● Problem statement
Write the data below out again, exactly as each line reads.

● Task input
________________________________________
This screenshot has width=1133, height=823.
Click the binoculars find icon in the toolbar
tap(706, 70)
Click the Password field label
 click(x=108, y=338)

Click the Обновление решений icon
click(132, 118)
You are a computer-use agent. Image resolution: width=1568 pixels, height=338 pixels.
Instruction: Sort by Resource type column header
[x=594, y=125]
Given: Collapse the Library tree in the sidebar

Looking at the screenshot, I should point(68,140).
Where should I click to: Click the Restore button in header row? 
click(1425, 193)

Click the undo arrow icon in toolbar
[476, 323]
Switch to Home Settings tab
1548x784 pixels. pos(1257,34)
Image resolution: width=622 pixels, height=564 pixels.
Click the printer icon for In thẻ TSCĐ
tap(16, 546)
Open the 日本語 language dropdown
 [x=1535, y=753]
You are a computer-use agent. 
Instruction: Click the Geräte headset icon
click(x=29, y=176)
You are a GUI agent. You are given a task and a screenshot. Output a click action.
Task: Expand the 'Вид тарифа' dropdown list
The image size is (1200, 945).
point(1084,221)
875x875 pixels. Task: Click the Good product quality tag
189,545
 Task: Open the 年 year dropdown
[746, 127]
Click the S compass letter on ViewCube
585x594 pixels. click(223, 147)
________________________________________
● Answer area
This screenshot has width=1133, height=823.
Click the binoculars find icon in the toolbar
tap(706, 70)
Click the Password field label
 click(x=108, y=338)

Click the Обновление решений icon
click(132, 118)
You are a computer-use agent. Image resolution: width=1568 pixels, height=338 pixels.
Instruction: Sort by Resource type column header
[x=594, y=125]
Given: Collapse the Library tree in the sidebar

Looking at the screenshot, I should point(68,140).
Where should I click to: Click the Restore button in header row? 
click(1425, 193)

Click the undo arrow icon in toolbar
[476, 323]
Switch to Home Settings tab
1548x784 pixels. pos(1257,34)
Image resolution: width=622 pixels, height=564 pixels.
Click the printer icon for In thẻ TSCĐ
tap(16, 546)
Open the 日本語 language dropdown
 [x=1535, y=753]
You are a computer-use agent. 
Instruction: Click the Geräte headset icon
click(x=29, y=176)
You are a GUI agent. You are given a task and a screenshot. Output a click action.
Task: Expand the 'Вид тарифа' dropdown list
The image size is (1200, 945).
point(1084,221)
875x875 pixels. Task: Click the Good product quality tag
189,545
 Task: Open the 年 year dropdown
[746, 127]
Click the S compass letter on ViewCube
585x594 pixels. click(223, 147)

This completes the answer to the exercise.